Publication year - 1992
Publication title -
journal of periodontal research
Language(s) - English
Resource type - Journals
SCImago Journal Rank - 1.31
H-Index - 83
eISSN - 1600-0765
pISSN - 0022-3484
DOI - 10.1111/j.1600-0765.1992.tb01830.x
Subject(s) - gelatinase , periodontitis , periodontium , gingivitis , clinical attachment loss , densitometry , dentistry , medicine , gastroenterology , chemistry , matrix metalloproteinase
Collagenolytic enzymes released by neutrophils are associated with the destruction of periodontium in periodontal diseases. Measurement of these enzymes in gingival crevicular fluid (GCF) could be used to test for periodontal diseases and thereby simplify diagnosis. To test this hypothesis, gelatinase (MMP‐9) was analyzed in GCF samples with a simple assay system. GCF was collected by a mouthrinse method from 10 patients with gingivitis (G); 10 well‐treated and maintained periodontitis patients (TP) without detectable loss of attachment; and 9 patients with recurrent loss of periodontal attachment (>2 mm) and/or abscess formation (RP).
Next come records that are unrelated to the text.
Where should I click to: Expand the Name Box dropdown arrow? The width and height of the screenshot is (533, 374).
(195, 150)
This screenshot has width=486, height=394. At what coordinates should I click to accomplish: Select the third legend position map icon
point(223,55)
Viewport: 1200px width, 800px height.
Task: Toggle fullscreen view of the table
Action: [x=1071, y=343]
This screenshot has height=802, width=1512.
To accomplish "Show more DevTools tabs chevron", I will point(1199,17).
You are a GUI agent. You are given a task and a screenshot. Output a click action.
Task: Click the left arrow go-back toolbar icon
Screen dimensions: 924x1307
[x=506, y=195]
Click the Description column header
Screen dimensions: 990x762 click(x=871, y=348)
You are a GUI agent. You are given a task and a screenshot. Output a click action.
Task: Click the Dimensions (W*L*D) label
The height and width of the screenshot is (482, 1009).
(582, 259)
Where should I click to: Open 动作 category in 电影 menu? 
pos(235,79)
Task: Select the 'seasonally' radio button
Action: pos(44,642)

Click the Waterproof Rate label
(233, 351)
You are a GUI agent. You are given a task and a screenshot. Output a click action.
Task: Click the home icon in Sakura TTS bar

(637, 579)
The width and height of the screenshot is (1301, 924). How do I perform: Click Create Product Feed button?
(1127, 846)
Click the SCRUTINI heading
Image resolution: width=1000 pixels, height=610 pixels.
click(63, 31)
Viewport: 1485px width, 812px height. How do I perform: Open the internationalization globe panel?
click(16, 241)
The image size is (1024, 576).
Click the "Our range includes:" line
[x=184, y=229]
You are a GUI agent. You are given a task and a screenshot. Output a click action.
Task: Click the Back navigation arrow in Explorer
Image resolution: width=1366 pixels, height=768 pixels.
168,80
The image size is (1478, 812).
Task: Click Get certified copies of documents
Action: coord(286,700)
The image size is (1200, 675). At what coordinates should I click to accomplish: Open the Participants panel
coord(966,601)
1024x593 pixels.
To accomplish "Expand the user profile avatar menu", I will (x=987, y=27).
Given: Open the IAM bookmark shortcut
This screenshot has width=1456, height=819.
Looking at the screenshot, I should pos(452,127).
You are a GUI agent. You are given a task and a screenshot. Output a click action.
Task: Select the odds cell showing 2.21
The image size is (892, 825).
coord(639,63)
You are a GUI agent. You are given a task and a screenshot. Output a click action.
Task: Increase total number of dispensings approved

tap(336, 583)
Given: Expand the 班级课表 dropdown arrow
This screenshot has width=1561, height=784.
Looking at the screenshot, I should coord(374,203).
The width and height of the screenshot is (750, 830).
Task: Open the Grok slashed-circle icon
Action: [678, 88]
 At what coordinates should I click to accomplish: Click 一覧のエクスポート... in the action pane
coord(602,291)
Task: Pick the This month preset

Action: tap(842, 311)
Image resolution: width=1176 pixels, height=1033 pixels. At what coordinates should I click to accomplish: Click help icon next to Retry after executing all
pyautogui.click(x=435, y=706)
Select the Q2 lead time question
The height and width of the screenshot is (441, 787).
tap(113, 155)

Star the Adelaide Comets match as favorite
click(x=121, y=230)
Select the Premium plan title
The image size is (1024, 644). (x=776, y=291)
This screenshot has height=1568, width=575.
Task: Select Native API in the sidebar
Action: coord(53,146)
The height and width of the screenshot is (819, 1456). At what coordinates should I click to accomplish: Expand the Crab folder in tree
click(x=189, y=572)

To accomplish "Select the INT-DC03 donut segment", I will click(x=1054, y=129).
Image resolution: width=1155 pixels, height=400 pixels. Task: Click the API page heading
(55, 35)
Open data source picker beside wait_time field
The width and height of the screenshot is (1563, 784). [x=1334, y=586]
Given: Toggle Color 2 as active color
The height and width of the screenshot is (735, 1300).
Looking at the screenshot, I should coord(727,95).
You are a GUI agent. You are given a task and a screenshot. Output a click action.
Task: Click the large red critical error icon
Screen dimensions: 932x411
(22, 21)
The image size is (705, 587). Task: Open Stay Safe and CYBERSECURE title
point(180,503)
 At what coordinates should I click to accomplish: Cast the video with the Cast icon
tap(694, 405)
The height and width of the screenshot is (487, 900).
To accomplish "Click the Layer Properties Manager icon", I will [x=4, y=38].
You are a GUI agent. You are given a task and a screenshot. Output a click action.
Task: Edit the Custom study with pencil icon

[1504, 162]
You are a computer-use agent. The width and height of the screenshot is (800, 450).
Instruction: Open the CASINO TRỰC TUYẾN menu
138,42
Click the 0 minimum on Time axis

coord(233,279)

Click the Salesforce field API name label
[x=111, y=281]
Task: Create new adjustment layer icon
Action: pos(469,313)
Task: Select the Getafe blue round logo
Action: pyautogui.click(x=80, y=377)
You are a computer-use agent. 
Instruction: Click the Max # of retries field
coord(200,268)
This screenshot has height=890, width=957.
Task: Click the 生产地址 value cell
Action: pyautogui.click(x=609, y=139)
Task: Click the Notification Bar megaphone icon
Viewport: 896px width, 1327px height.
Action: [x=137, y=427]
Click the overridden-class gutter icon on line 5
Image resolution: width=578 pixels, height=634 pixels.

Clinical measurements including tooth mobility (MOB) and gingival attachment level (GAL) were made monthly for a maximum of 10 months. Active and latent forms of gelatinase were measured by a functional assay using gelatin substrate‐gel enzymography and the activities were quantified by laser densitometry. Reproducibility analysis demonstrated that the assay (inter‐gel, inter‐assay, inter‐scan) and diurnal variations were small compared to biological variation. The presence of active gelatinase was detected in 97.8% of TP samples, 86.4% of RP samples, but in only 11.4% of G samples. In addition, the mean active gelatinase activity was found to be significantly higher (p<0.001) in the RP (71 006 U) than the TP (43814 U) groups, both of which were higher (p< 0.001) than the G group (2824 U). During periods of attachment loss, samples from the RP group exhibited a 2‐fold increase of mean active gelatinase activity (129414 U). Correlation and regression analyses demonstrated that active gelatinase activity was most strongly associated with loss of GAL (r = 0.52, p<0.0001) and to a lesser degree with mean MOB (r = 0.35, p<0.03). However, neither total (latent plus active) nor latent gelatinase levels were associated closely with any clinical parameters of periodontitis. Metronidazole treatment (250 mg, tid, for 7 days) of RP patients significantly reduced the level of active and latent gelatinase 4‐ to 6‐fold (p< 0.002). These data indicate that measurement of active gelatinase in mouthrinse samples may provide a simple and robust diagnostic test for periodontal diseases and for assessment of treatment response.